Non loin de nous, en France, depuis l’arrivée au pouvoir d’Emmanuel Macron en 2017, des dizaines de tentatives d’assassinat visant le président français ont été déjouées, généralement presque dans l’indifférence générale. La plupart, dont la dernière en date en novembre dernier, sont le fait de groupuscules d’ultra droite. L’Elysée ne communique pratiquement pas autour de ces péripéties, sans doute de sorte d’éviter de créer tout climat de nature anxiogène ni de faire de publicité à ces groupes, sans oublier l’impératif sécuritaire de taire les aspects logistiques des opérations de renseignement.
Car là réside toute la différence entre la communication d’une campagne électorale, d’une association militante de la société civile, et celle d’une institution de l’exécutif qui doit peser la moindre déclaration de ce type, au risque de produire un effet contre-productif du doute sur les capacités de l’Etat et des détenteurs du pouvoir à contrecarrer des périls existentiels, même si le contexte d’une démocratie naissante n’est certes pas celui des vieilles démocraties établies.
A Sidi Bouzid, la forme, celle d’un orateur galvanisé par une foule compacte en zone rurale, promettant « une réponse impitoyable », fait craindre par ailleurs à certains une potentielle dérive fascisante sous couvert de bonnes intentions et de vision manichéenne du Bien contre le Mal, une dimension clairement audible dans le discours présidentiel.

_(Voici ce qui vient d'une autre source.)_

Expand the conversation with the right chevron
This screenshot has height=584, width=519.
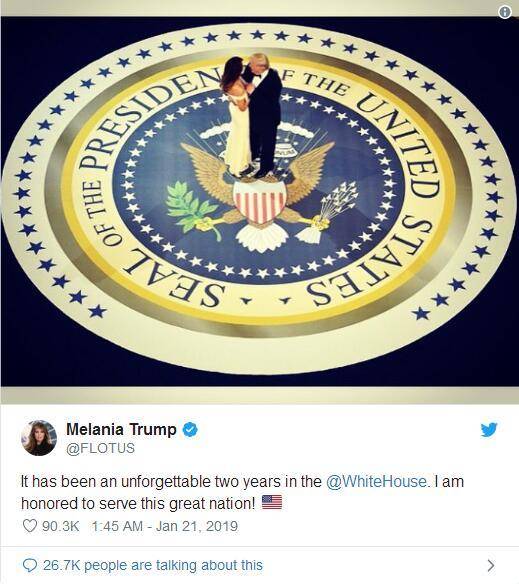491,565
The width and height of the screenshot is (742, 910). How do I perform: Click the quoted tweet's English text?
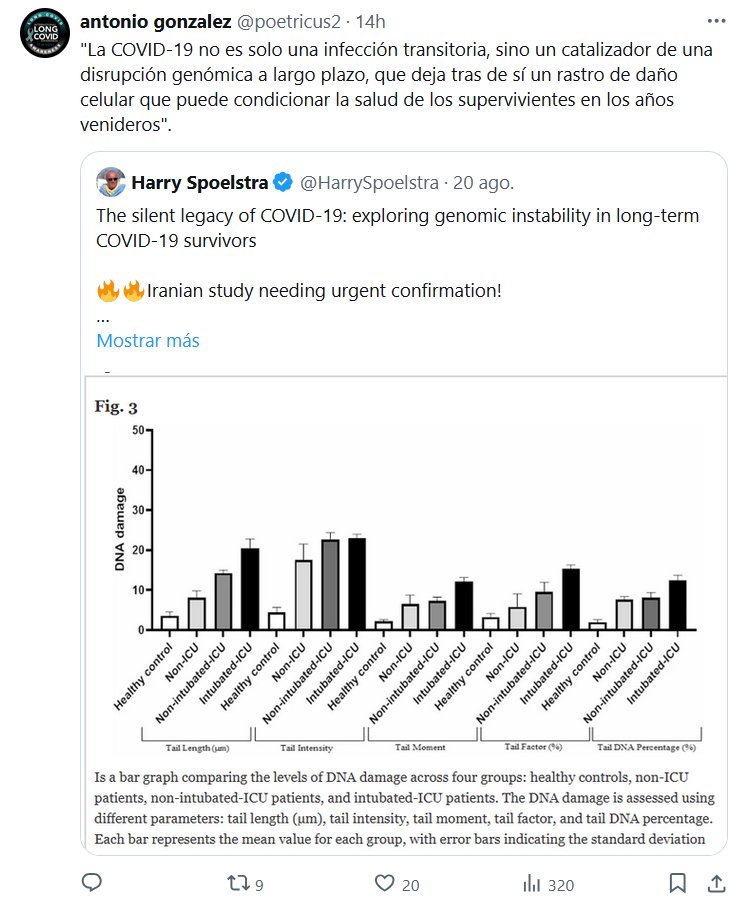[x=398, y=228]
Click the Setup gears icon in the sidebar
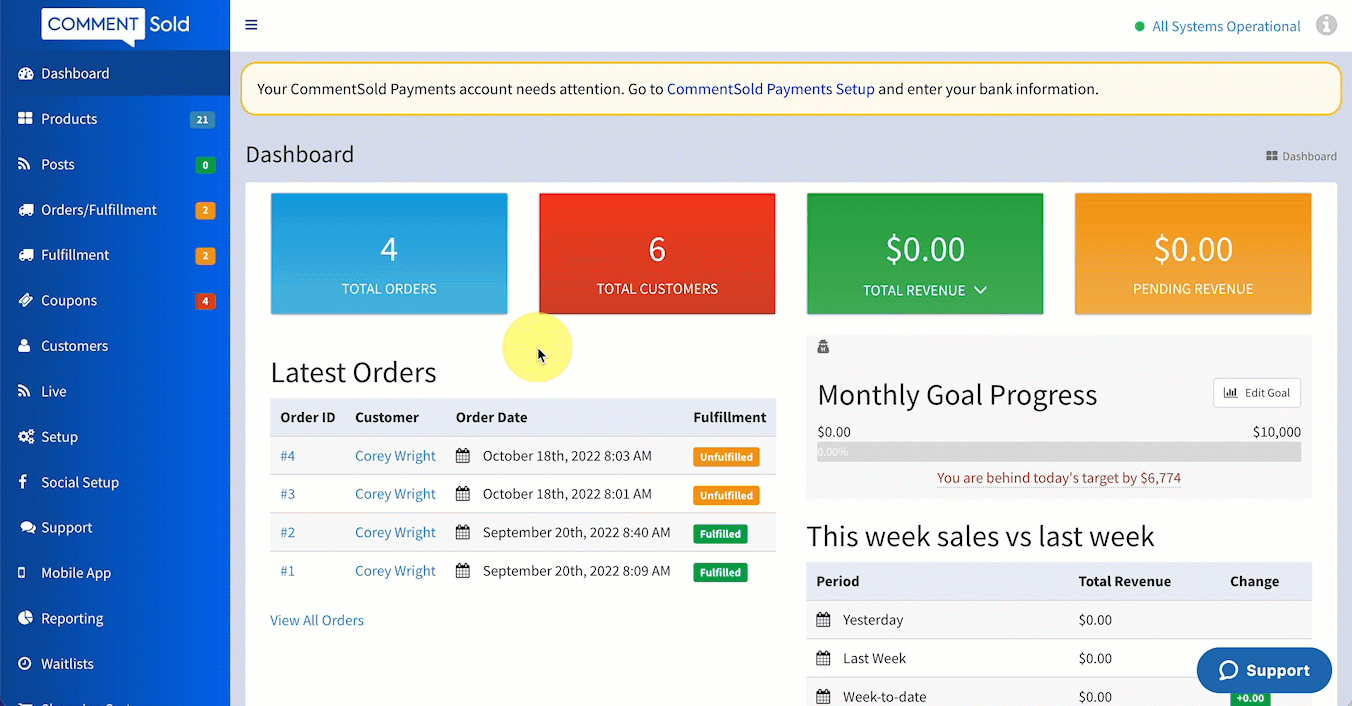This screenshot has height=706, width=1352. tap(25, 437)
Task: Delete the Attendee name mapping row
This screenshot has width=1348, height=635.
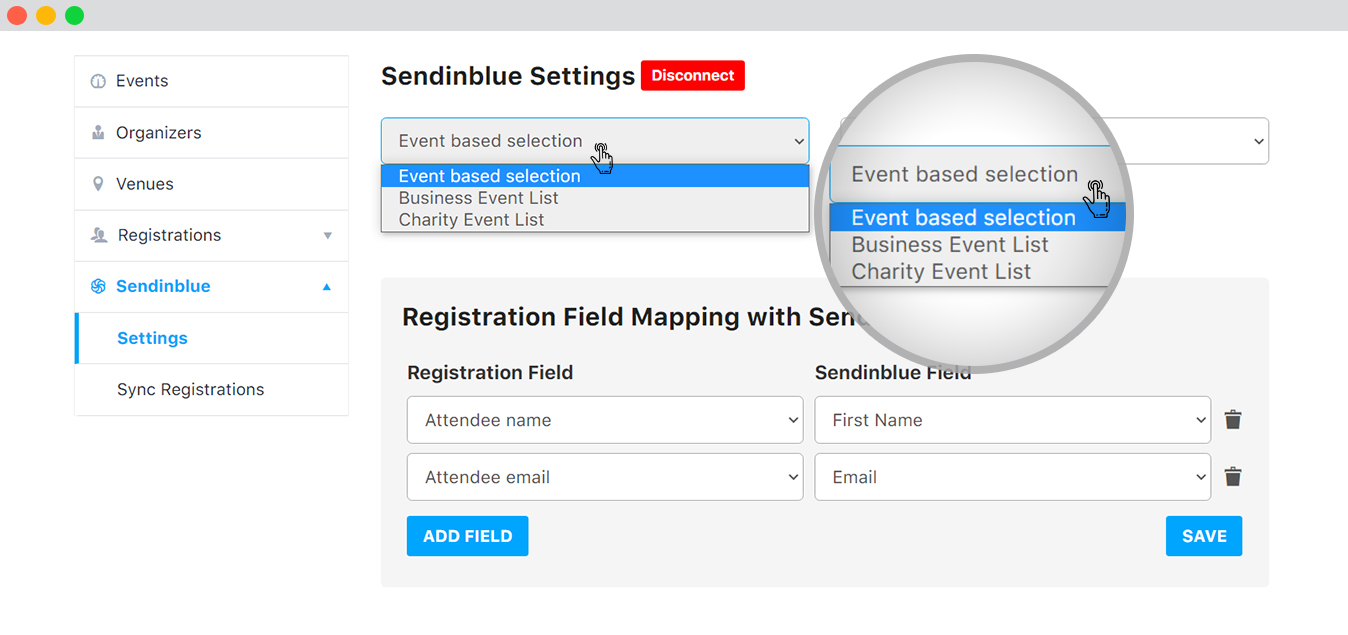Action: tap(1233, 420)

Le fascisme n’est-il pas en effet un système politique autoritaire « qui associe populisme, nationalisme et totalitarisme au nom d'un idéal collectif suprême ? Mouvement révolutionnaire, il s'oppose frontalement à la démocratie parlementaire et à l'État libéral garant des droits individuels », et justifie la violence d'État menée contre les opposants assimilés précisément à des ennemis intérieurs.
Risques d’ostracisme régional
En ce jour de prestation de serment de Abdelmajid Tebboune, nouveau président algérien, la chargée des relations avec la presse à Carthage, Rym Kacem, nous apprend que le président tunisien ne sera pas présent à la cérémonie d’investiture de son homologue algérien, même si Saïed fut initialement l’un des premiers présidents dans le monde à féliciter Tebboune, ce qui n’avait pas manqué de mécontenter des militants du hirak algérien.
Autre paradoxe, en recevant la semaine dernière Fayez Serraj, un homme dont le gouvernement en perte de vitesse ne contrôlerait plus que 10% du territoire libyen face à la récente avancée du maréchal Haftar, le président tunisien avait déclaré que « seul le peuple libyen devait décider de son propre sort ». C’est peut-être omettre que l’accord militaire entre Serraj et la Turquie d’Erdogan est assimilé par de nombreux observateurs à un nouveau protectorat qui n’est pas sans rappeler l’ancienne régence de Tripoli, province de l'Empire ottoman au XVIe siècle.
Plus que jamais, la Tunisie, dont les économies formelle et informelle dépendent grandement de ses voisins algérien et libyen, entre dans une phase d’incertitude marquée par un risque d’isolement, tout indiquant que l’étau se resserre sur le pays à l’aune d’une virtuelle alliance objective d’un axe régional anti printemps arabes Egypte – Libye – Algérie. Pendant ce temps, en dehors des saillies et sorties révolutionnaires de Kais Saïed, tout porte à croire que l’on se dirige vers un mandat plutôt taciturne, où la communication présidentielle, illisible, confine à l’omerta.